I’m sitting in the lounge at King’s Cross St. Pancras, right down the road from my dorm. Since it’s another hour until my train leaves, I guess technically I could go back to my dorm and sleep for about a half hour until my train actually leaves, but I don’t want to risk falling into so deep a sleep that I don’t even remember getting up to turn off my alarm, like what happened this morning.
I had an eleven pound ticket for the 6:37 train into York, so my alarm was set for 5. I was so tired, I don’t even remember getting up, but apparently I did, because when I went to sleep my phone (which I use for an alarm) was on my desk and when I woke up at 9:00 I found it under my back on the bed.
It’s OK though. Instead of paying 83 pounds to travel anytime, I paid 35 pounds at the station for the 11:27 train. (Note to future travelers: it is cheaper to book in advance. So much cheaper.) So now I’m waiting in the lounge with about forty other people, most of them as old as my grandparents, some twenty-something backpackers, and several middle-aged couples. I have a medium latte and a bacon and cheese croissant to keep me company (it’s amazing all the things they can find to do with a croissant), plus all the essays that I have to finish before next Friday, so I’m all set for the next hour.
For once it’s sunny outside. It’s so sunny that there are hardly any clouds in the sky, and those that are out are white and fluffy, friendly-looking clouds that promise they won’t rain on anybody’s parade. For the past few weeks there’s been a cloud cover so thick I was beginning to think the sun was a myth that didn’t really exist. “Sun? What sun? You mean that big yellow thing in the sky? Nah, that’s one of those things that died out, like an extinct species.” Luckily for me, and 8 million other Londoners, I was wrong. The sun is still here! And it’s shining! I think that’s what’s stopping me from being too upset. Just knowing that it’s going to be a beautiful ride to York is comforting.
A note on traveling: when you go to a foreign country, you tend to look for little interesting things that are distinctly “British,” or distinctly Portuguese, so that you can compare the differences between the States and elsewhere. When I come back home, I think I might be looking for the little interesting things that make the United States different from everywhere else. Things like signs for the bathroom, the way people dress, how friendly people are, what’s available for breakfast, how people address each other, little stuff like that.

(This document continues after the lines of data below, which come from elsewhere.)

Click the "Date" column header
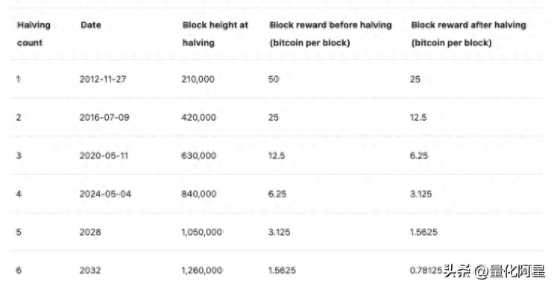 (91, 25)
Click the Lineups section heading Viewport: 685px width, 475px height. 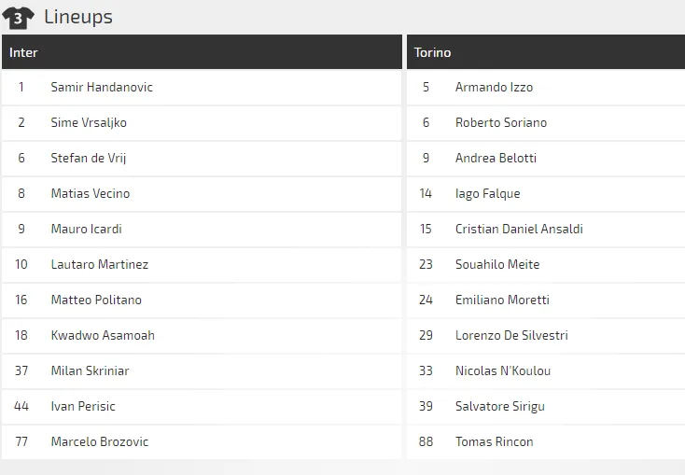[x=78, y=17]
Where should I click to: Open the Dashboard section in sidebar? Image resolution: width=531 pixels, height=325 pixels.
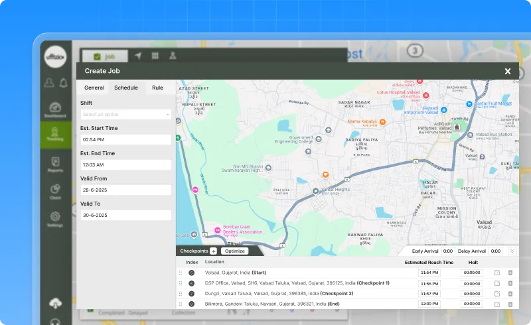pyautogui.click(x=55, y=111)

People can find the strangest places to sleep. If it doesn’t move and there’s a blanket (or even if there isn’t one), they’ll sleep there. I guess we’re very adaptable creatures. On the way to the station this morning I passed someone sleeping outside my building. I can’t tell you if it was a male or female, or how old the person was, because he (or she) was wrapped up so completely in a thick-looking sleeping bag. I can’t even imagine how cold they must have been; I walked out the door wearing a long-sleeved shirt, a sweater, and a jacket, and here was this person sleeping under the stars under only a sleeping bag. And I thought it was too cold just leaving the windows open a crack! Here in the lounge, a man is folded in half on top of one of the knee-high black tables available for probably that purpose. As industrial as these chairs look, I have to say they’re some of the most comfortable I’ve ever had the pleasure of sitting in. They’re rounded and the backs of them lean back slightly, with the armrests sloping downward. There are no cushions (those would probably be too difficult to clean) so the chairs are just make of a light gray plastic.
Yesterday I finally got to a museum on Euston Road called the Wellcome Collection. Apparently a scientist (named Wellcome) left a lot of money to some other people and they started a museum with it. I was only able to stay there for an hour, but I’m definitely going back. Their special exhibit until January is one on identity that features 8 different rooms describing different people and what they have to do with people defining who they are in this big wide world. People included Fiona Shaw (better known as Petunia Dursley in the Harry Potter films), a set of twins, born three years apart due to IVF, one of the forerunners of identification in the Victorian era, Samuel Pepys, and others. The thing I love about museums is that, at least for this one, they can take tiny little parts of our lives and piece them together like a puzzle to create a coherent message. They can also open up our minds and consciousness to something we hadn’t known before. For instance, in the room about Fiona Shaw, demonstrating the identities of actors and actresses, there was a film playing of her reciting T.S. Eliot’s “The Waste Land,” that was aired on the BBC in the 1990s. It made me want to see the rest of the show, since she really brought it to life, and made it that much easier to understand, like a Shakespeare play that’s easier to understand once you see it as opposed to reading it.
Another of the rooms was one about diaries. There was a giant collection of people’s diaries, from people like Samuel Pepys and Samuel Taylor Coleridge to your average Tom Dick or Harry that lived in the 1920s. It was a little disturbing, to be honest. Diaries are meant to be private, something the exhibit makes clear to mention, so why are we reading them now? Then again, blogs are just public diaries. You've got to be careful what goes into blogs, though, because you never know who could be reading them....dun dun dun!!!
My work for the next two days includes finishing a writing portfolio and writing three 2,000-word essays, so I'm off to go try to do as much work as I can tonight so I have the rest of the week to do what I please.